Oui, bien sûr qu'il faut travailler plus pour payer les dépenses de l'État. Mais est-ce vraiment dans l'intérêt du travailleur lui-même ?
Si l'on considère que ces impôts servent à financer la Sécu, les infrastructures (routes, éducation, etc.), la réponse est OUI.
Mais si on considère que la totalité des impôts sur le revenu en France sert à payer les intérêts de la dette nationale, que les grandes entreprises sont de facto exonérées de charges sociales (sinon elles ferment et l'État ne peut le permettre), et que cet argent sert à financer des opérations « financières » pour les amis jetsetteurs de Nicolas, alors la réponse est NON.
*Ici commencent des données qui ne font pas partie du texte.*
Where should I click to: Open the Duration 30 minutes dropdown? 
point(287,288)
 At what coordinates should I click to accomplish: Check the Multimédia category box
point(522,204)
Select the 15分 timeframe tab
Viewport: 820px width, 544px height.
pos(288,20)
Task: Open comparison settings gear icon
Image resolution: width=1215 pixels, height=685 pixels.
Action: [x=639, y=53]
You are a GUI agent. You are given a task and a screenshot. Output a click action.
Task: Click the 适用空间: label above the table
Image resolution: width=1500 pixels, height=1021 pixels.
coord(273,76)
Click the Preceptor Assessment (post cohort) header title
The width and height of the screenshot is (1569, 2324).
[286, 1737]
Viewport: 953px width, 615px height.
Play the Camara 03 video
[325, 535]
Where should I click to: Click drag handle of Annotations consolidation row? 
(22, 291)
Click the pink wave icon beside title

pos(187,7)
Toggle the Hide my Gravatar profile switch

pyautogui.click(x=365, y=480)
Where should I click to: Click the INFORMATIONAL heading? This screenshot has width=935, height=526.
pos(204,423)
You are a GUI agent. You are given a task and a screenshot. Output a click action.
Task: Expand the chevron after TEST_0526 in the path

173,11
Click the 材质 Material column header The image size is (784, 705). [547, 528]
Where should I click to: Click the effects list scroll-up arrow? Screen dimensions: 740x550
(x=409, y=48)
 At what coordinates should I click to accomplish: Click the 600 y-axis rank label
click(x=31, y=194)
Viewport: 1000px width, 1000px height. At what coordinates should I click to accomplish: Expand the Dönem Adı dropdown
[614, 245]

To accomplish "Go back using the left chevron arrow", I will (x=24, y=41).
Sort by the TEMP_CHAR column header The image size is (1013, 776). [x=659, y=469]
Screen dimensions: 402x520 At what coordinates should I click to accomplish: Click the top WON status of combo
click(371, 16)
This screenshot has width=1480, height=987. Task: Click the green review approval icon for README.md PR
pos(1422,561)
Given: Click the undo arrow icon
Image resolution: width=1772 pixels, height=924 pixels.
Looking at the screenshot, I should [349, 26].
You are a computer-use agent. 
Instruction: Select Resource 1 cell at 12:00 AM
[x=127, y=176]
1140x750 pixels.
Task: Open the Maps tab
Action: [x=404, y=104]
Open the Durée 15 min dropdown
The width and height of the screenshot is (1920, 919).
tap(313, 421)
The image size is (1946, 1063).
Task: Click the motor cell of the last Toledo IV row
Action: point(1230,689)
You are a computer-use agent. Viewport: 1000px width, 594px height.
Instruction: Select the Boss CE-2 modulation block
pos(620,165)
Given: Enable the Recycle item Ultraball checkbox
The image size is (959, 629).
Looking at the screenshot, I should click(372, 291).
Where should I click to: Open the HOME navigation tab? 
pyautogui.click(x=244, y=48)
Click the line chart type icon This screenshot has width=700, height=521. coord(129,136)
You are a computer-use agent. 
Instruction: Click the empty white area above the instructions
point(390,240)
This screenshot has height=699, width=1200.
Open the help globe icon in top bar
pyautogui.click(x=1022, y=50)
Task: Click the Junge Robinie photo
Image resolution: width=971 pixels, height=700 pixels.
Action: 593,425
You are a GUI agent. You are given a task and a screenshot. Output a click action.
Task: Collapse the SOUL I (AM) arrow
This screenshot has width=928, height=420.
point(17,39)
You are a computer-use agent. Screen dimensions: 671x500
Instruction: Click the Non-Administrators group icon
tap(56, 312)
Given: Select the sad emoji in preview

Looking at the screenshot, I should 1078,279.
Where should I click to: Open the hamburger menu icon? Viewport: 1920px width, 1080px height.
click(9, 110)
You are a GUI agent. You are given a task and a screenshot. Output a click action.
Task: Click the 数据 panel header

Donc, si on considère que travailler plus signifie verser plus de rentes aux rentiers et plus d'aides aux personnes à charges (chômeurs notamment), la réponse est NON. D'autant que le nombre de chômeurs et de précaires augmente (contrairement aux dires officiels qui prétendent que le chômage diminue — c'est simplement parce qu'ils ont changé la manière de comptabiliser les chômeurs).
Quelles alternatives pour éviter la crise économique ?
La France se fait réprimander par Bruxelles à cause de sa dette nationale qui s'envole. Que faire d'autre que travailler plus pour éviter la crise économique ?
La solution n'est sûrement pas que les « actifs » (ceux qui travaillent et produisent) aient à leur charge une masse croissante d'« inactifs » (chômeurs et rentiers).
Quelques pistes :
- Mieux répartir le travail entre les actifs, qui représentent moins d'un quart de la population française.
- Faire travailler les chômeurs pour qu'ils puissent consommer, et surtout les rentiers, qui spéculent au lieu de consommer.
Mais surtout :
- Gaspiller moins et donc avoir besoin de moins d'argent.
- Polluer moins.
- Consommer moins de superflu.
Et enfin : réorienter la politique économique et sociale de sorte que les richesses soient mieux réparties et mieux dépensées. Le fossé entre les riches et les pauvres se creuse de plus en plus.